Many water, sanitation, and hygiene (WASH) and nutrition interventions rely on households changing their behaviors without much discussion around why and how behaviors should be adopted, or how they affect specific members of a household. One way of improving adoption of select behaviors is to allow families to select from a set of evidence-based behaviors that are feasible and acceptable to them, rather than having implementers preselect the behaviors for them.

In May-June 2016, SPRING used Trials of Improved Practices (TIPs), a qualitative research methodology, to allow household members in the Tonkolili district of Sierra Leone to select improved WASH and nutrition behaviors for trial in their households.

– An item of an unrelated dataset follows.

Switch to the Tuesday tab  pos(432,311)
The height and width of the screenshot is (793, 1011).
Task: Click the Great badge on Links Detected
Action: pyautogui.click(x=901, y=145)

The TIPs approach provides an opportunity to pretest behaviors at the household level before they are widely promoted. By focusing on behavior—what people do—rather than on knowledge—what people know or believe—TIPs provides an in-depth understanding of families' preferences and capabilities, as well as the barriers and enablers they encounter when they try new behaviors.

SPRING/Sierra Leone conducted TIPs research with 24 selected households in two chiefdoms in Tonkolili. Over a series of three visits with each household, TIPs facilitators proposed a “menu” of targeted nutrition-sensitive WASH and complementary feeding behaviors to each household and helped participants identify the behaviors that they would be willing to test and adopt. Through these discussions, the facilitators learned how households navigate changes in their behaviors and what factors contributed to behavior change.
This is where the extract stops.